__Required work__
All that should appear is the run of lines from the one containing "Switch to the Dyskusja article tab" through the end of the records, each repeated exactly.

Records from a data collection
· · ·
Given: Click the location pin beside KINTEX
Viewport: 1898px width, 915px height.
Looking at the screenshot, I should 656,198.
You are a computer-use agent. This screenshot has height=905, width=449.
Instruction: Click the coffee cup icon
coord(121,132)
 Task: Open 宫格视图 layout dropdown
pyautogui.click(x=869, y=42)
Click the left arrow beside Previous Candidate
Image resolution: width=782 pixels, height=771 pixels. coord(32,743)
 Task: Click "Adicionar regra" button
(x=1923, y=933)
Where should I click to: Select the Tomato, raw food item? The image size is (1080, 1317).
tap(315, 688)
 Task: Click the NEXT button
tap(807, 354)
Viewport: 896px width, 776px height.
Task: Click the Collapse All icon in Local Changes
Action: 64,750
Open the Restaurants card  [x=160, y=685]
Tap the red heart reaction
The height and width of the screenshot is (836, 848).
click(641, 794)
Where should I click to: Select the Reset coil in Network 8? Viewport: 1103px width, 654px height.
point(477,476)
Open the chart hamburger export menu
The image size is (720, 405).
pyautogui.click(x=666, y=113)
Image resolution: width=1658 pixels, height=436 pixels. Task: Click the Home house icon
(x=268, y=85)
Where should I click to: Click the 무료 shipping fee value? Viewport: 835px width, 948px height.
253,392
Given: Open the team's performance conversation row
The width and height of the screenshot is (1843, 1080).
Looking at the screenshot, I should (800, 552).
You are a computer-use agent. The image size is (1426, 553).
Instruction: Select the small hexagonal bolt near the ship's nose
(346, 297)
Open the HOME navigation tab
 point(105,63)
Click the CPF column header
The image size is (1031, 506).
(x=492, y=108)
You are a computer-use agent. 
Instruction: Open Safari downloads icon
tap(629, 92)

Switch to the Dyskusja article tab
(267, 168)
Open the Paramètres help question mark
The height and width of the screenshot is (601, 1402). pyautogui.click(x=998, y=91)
· · ·
__Expected answer__
Switch to the Dyskusja article tab
(267, 168)
Open the Paramètres help question mark
The height and width of the screenshot is (601, 1402). pyautogui.click(x=998, y=91)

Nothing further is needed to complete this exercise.